**What is asked:**
Rewrite everything from the start of the items down to the line containing "will pyautogui.click(x=641, y=194)." as a JSON list of strings, one string per line, skipping any blank lines.

(Items from a pointing dataset)
(begin)
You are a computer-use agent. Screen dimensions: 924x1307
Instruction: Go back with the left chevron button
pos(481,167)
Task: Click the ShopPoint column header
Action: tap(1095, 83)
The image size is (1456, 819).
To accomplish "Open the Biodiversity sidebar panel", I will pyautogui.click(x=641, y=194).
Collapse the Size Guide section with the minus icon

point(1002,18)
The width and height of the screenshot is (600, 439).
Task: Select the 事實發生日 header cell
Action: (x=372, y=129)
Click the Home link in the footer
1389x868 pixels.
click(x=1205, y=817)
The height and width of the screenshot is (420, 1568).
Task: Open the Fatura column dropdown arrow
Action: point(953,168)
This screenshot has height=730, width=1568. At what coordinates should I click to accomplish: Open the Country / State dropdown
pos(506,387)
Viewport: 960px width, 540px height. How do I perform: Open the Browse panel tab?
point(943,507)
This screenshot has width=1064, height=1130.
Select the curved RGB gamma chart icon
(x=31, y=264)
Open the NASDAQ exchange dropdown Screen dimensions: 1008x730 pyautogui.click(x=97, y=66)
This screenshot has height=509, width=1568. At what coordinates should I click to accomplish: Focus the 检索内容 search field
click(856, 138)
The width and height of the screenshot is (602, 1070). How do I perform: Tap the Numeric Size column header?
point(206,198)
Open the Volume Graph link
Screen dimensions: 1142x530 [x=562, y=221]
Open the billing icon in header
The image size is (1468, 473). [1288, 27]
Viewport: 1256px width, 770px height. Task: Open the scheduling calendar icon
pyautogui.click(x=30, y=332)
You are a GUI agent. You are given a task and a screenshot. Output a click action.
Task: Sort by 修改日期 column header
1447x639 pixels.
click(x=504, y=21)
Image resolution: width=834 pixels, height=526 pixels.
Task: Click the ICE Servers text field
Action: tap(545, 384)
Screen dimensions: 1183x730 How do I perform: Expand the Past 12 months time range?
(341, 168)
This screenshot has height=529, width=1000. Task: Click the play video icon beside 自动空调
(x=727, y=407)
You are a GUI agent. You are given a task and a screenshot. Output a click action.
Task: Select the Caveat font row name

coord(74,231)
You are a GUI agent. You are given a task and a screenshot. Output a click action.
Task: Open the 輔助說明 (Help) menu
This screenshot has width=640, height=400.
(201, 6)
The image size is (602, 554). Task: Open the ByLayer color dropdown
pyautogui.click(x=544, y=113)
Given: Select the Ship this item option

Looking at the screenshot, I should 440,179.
(end)
**Final result:**
[
  "You are a computer-use agent. Screen dimensions: 924x1307",
  "Instruction: Go back with the left chevron button",
  "pos(481,167)",
  "Task: Click the ShopPoint column header",
  "Action: tap(1095, 83)",
  "The image size is (1456, 819).",
  "To accomplish \"Open the Biodiversity sidebar panel\", I will pyautogui.click(x=641, y=194)."
]